A top aide to Health Secretary Robert F. Kennedy Jr. is locked in a power struggle with his boss and the White House over vaccine policy and personnel, according to two senior administration officials.
For now, the head of the Food and Drug Administration, Marty Makary, still has his job, but the dispute — which centers on how the agency will examine vaccine side effects — is unresolved, the officials said. Both were granted anonymity to discuss confidential deliberations.
Tensions over Makary’s management of the FDA have simmered for months, but Kennedy is reluctant to be more forceful with his demands because it would contribute to a perception of chaos within his department, the officials said. Kennedy has already ousted two deputies in his office and the director of the Centers for Disease Control and Prevention this year.
In a statement, the spokesperson for the Department of Health and Human Services, Andrew Nixon, disputed the officials’ view that Kennedy and Makary are at loggerheads. “Secretary Kennedy has full confidence in Commissioner Makary,” Nixon said. “There has never been a time in history when an HHS secretary has been more aligned and had a closer working relationship with an FDA commissioner.”

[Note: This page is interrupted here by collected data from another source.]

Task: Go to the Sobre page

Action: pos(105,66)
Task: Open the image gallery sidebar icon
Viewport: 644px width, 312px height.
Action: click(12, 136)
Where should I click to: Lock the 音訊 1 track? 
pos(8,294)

An anti-vaccine activist before President Donald Trump named him health secretary, Kennedy has asked the FDA, which approves drugs and monitors them once they’re on the market, to quickly stand up additional vaccine‑safety studies.

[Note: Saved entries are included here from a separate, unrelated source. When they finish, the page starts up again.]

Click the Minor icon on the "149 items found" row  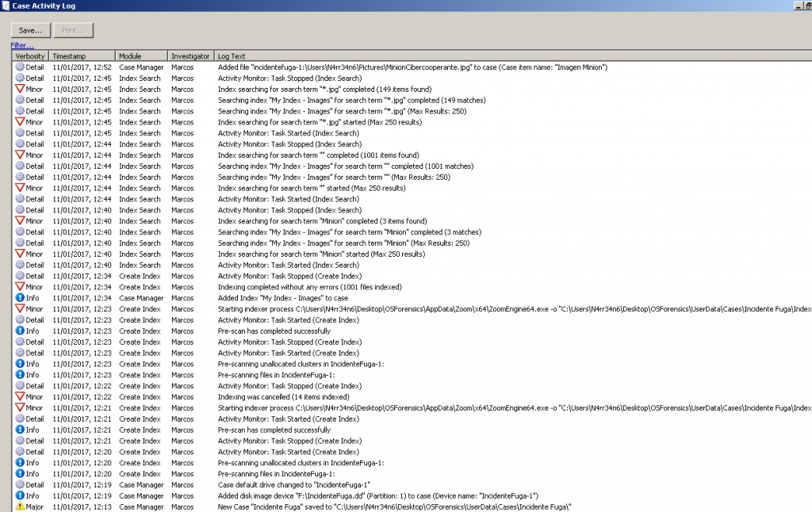click(20, 90)
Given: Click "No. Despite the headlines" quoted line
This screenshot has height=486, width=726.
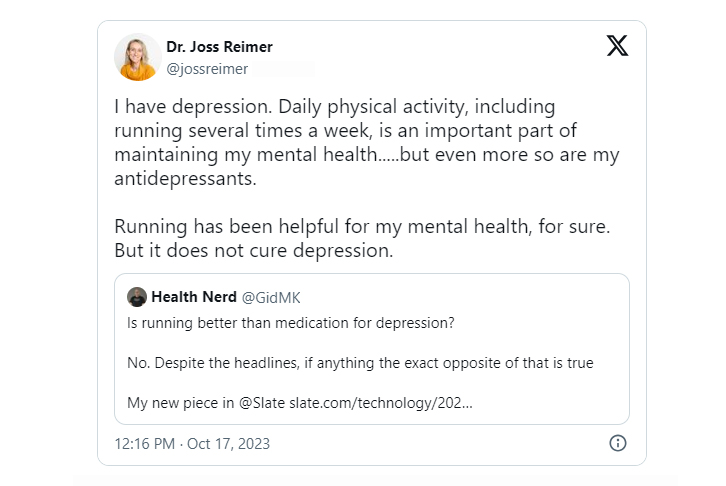Looking at the screenshot, I should [x=360, y=363].
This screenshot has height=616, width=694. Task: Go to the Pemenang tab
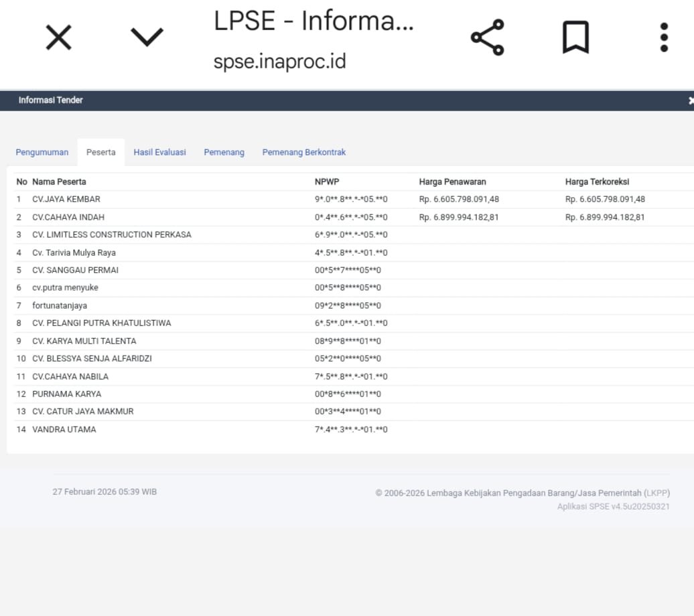click(224, 152)
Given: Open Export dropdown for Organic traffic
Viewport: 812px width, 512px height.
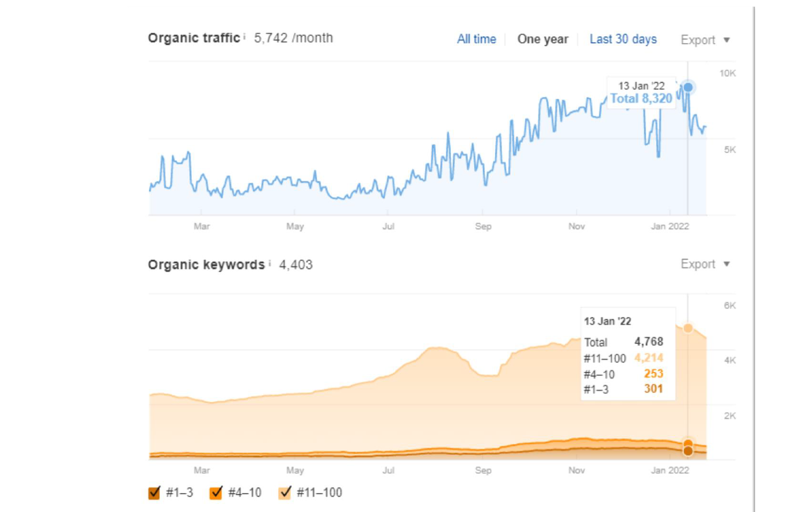Looking at the screenshot, I should click(x=698, y=40).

Makary hasn’t yet moved on the request, believing that the agency first needs to develop a new system for examining vaccine side effects, the officials said, irritating Kennedy. A former Johns Hopkins surgeon, Makary was, like Kennedy, a prominent critic of Covid lockdowns.
Makary has been unable to promote policy adviser Sanjula Jain‑Nagpal to deputy chief of staff, according to the officials, because the White House, which wasn’t consulted on the promotion, hasn’t signed off. Jain-Nagpal nonetheless announced her appointment on a call with FDA stakeholders on November 12.

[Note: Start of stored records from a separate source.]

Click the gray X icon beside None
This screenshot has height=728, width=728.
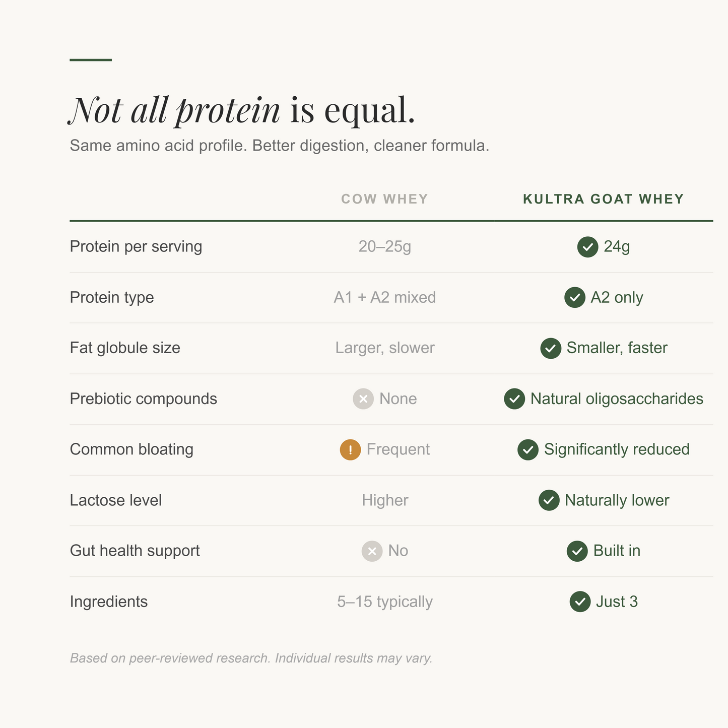pyautogui.click(x=363, y=399)
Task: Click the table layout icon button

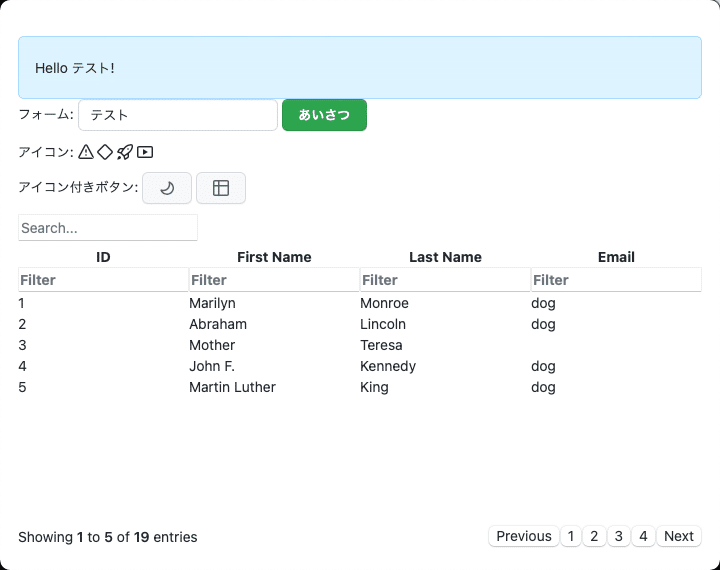Action: tap(221, 188)
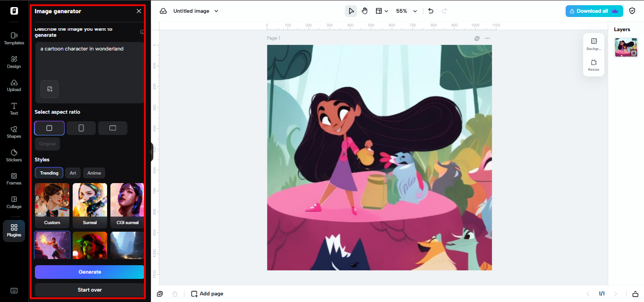Select the square aspect ratio

[49, 128]
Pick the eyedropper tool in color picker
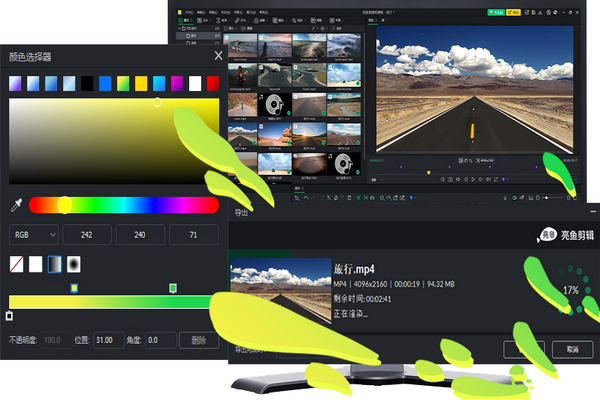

Amidst a separate kerfuffle over the dismissal of a Makary aide in early November — top drug regulator George Tidmarsh — White House officials had weighed scaling back Makary’s role by installing a day‑to‑day operations lead while keeping him as commissioner.
The idea was dropped after White House Chief of Staff Susie Wiles intervened, the officials said. Makary subsequently promoted longtime oncology chief Richard Pazdur to replace Tidmarsh, who resigned amid concerns about his personal conduct. Tidmarsh said he was quitting because of changes to the drug review process he objected to.
Makary, buoyed by Wiles’ backing, has increasingly routed sensitive questions to the White House rather than HHS, the officials said.
As POLITICO reported in August, Wiles intervened to reverse a White House decision to fire FDA vaccine chief Vinay Prasad, who is close to Makary, after pressure from MAGA influencer Laura Loomer and a drug company whose product Prasad had sought to pull from the market. Makary and Kennedy both argued Prasad was essential to Kennedy’s Make America Healthy Again agenda to fight chronic disease, but Prasad’s tendency to set a high bar for drug approvals has run afoul of conservatives who favor the “right-to-try” ethos that Trump endorsed when he signed legislation during his first administration.
HHS leadership is now closely monitoring every move inside the FDA, the officials said, including schedules and planned news statements, and has delayed announcements when necessary. Makary rarely uses email, complicating coordination as tensions rise, the officials said.
In the FDA directory, Jain-Nagpal is listed as a health informatics specialist.
The FDA and the White House didn’t respond immediately to requests for comment.
Lauren Gardner contributed to this story.